Barna Woods and Lough Rusheen, Co Galway
Start and finish: 7km west of Galway city centre on the R336 coast road towards Spiddal, there are car parks for Lough Rusheen (left) and Barna Woods (right) just after a petrol station. Birdwatch Ireland’s reserve is down a turn towards Rusheen Bay Windsurfing about 1km towards Galway City (not much room to park). |
If you’re like me, the idea of hillwalking the day after Christmas festivities is a tough proposition: my legs are leaden and I am in danger of dozing off mid-walk.
Perhaps this time of year lends itself more to sauntering than hiking.
Living in Galway, one of best spots for lazy walking is around Barna Woods and Lough Rusheen, just west of the city. Here the city’s suburban fringe meets its best fragments of wild land. Over a few square kilometres, there’s woodland, grassland, streams, salt marsh, beaches, rocky shore and glacial cliffs.
Every town has somewhere like this – a rich, wild place that’s overlooked purely because it’s so close to traffic and housing estates.
Barna Woods and Rusheen reward those who pay the closest attention. Near the entrance to the woods, for example, is a holy well, where St Enda is said to have rested for a night before travelling to the Aran Islands in the 5th century.
I went walking here the morning after violent winds had cut up the west coast. Huge trunks lay violently severed on the forest floor: had these been fresh victims of the previous night’s storm?
The wind had calmed, but frequent passing squalls showered the woods with hailstones and sent me scurrying helplessly under leafless branches.
The chaotic weather made for a beguiling mix of colours: blue skies, deep grey clouds, green ivy and holly, and the white of hailstones on golden leaf litter. Heavy rain gave momentum to tiny streams, turning them into little cascades of white water.
I remember picking raspberries in these woods as a teenager, but despite searching for the plant many times since, I’ve yet to find it again.

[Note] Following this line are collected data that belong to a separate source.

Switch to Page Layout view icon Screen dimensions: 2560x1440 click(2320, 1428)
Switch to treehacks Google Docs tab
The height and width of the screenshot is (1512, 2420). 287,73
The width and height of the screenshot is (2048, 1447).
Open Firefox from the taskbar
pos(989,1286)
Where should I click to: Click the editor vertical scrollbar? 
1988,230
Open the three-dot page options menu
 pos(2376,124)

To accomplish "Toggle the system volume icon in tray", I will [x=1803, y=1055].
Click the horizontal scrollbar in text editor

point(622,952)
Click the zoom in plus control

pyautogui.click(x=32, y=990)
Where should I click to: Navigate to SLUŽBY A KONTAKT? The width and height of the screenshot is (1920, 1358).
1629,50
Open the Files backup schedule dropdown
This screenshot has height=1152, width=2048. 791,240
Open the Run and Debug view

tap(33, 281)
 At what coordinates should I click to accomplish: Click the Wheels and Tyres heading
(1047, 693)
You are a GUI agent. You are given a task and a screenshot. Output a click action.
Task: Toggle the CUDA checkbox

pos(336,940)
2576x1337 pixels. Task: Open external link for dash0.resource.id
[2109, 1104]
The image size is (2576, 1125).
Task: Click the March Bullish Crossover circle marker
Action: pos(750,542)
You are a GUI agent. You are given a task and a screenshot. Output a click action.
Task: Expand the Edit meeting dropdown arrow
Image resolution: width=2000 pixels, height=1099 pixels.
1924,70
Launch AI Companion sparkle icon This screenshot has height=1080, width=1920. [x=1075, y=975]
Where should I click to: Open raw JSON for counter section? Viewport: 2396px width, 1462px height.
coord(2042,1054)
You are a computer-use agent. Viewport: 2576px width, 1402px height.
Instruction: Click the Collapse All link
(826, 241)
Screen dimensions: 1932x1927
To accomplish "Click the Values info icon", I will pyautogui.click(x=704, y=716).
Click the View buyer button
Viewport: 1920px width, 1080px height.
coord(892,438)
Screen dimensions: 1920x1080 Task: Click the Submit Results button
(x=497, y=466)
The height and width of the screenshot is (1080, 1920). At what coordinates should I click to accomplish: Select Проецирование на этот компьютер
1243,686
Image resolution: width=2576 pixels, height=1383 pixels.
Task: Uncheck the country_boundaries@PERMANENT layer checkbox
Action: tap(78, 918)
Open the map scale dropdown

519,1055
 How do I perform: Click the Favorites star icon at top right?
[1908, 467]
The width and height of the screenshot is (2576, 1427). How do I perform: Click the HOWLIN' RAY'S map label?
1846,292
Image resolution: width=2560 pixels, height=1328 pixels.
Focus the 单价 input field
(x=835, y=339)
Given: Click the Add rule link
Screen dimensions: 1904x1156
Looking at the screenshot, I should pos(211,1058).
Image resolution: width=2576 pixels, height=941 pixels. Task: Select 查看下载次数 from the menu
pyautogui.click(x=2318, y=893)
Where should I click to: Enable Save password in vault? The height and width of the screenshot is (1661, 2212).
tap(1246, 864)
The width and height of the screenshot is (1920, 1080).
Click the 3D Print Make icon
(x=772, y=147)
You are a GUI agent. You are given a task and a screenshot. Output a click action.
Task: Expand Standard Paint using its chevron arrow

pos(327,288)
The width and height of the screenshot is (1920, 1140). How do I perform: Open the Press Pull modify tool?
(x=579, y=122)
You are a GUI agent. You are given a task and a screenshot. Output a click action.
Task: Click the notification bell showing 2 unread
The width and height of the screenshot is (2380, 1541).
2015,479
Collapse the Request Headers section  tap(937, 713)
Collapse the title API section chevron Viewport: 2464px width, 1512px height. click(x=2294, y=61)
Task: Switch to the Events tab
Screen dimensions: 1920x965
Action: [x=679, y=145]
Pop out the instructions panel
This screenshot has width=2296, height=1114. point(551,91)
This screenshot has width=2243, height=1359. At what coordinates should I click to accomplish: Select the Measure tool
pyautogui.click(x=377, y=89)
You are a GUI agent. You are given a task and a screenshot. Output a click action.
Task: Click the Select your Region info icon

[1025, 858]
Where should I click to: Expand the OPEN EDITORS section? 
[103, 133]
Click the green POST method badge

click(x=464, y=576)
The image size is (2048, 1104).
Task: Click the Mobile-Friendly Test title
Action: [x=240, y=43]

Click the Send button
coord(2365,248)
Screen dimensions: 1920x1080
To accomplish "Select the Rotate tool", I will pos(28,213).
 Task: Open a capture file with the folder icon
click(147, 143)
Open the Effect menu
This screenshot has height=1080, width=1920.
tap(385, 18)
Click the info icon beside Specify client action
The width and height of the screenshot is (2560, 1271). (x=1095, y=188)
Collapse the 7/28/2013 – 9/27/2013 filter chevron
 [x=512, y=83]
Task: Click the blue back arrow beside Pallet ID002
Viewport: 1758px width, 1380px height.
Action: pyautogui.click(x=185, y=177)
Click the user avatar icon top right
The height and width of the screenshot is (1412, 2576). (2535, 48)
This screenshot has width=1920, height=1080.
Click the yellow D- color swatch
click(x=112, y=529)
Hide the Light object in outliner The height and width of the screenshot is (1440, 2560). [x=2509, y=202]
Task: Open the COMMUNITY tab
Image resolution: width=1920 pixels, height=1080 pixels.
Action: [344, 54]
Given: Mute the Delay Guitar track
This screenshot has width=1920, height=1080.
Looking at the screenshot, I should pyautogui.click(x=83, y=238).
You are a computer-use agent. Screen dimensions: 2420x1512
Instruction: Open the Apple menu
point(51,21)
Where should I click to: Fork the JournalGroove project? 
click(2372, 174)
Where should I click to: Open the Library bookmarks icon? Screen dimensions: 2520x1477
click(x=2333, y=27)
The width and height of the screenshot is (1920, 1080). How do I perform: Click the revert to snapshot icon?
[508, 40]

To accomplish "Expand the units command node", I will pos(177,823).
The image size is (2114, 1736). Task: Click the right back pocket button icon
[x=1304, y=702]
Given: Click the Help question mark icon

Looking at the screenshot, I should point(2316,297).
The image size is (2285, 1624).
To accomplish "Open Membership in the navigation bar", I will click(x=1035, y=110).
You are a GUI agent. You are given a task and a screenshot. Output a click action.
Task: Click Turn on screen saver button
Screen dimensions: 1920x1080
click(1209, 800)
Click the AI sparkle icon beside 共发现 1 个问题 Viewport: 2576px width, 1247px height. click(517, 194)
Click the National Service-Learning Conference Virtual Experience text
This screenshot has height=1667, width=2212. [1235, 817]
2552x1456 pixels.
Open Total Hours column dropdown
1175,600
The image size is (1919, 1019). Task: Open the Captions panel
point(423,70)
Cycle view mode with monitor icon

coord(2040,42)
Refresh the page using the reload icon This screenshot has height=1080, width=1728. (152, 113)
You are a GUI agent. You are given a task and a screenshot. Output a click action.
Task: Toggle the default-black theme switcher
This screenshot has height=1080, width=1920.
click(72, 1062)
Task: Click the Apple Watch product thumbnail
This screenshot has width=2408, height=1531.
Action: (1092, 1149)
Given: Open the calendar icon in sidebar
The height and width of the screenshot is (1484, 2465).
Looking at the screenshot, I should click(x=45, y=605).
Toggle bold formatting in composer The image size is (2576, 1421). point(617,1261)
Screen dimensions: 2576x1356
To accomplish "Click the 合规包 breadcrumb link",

After exploring the woods, head across the coast road to Lough Rusheen park on the edge of Rusheen Bay, a wide and muddy flatland that fills and empties with the tide. Migrating sea trout and salmon pass through here on their way to the Atlantic from the Barna stream, which rises in the bogs west of Galway city and flows into this little bay.
Rusheen is a great spot to indulge in some bird watching, that wonderful activity that starts when you stop walking altogether, and just sit and stare.
Local bird expert Tom Cuffe says the bay’s finest spectacle occurs at the end of summer, when hundreds of migrating sandwich terns gather before flying south to Africa. At this time of year you’ll find wintering curlew, widgeon, teal, grey plover, dunlin and more.
One of Galway’s best keep secrets is the small woodland reserve that Birdwatch Ireland own on the edge of the bay, which was the last stop on my morning ramble.
As I left the wood towards a backdrop of housing estates and the sound of traffic, I watched two farmers in the adjacent field roll out hay for their cattle, one last rural routine surviving in suburban Galway.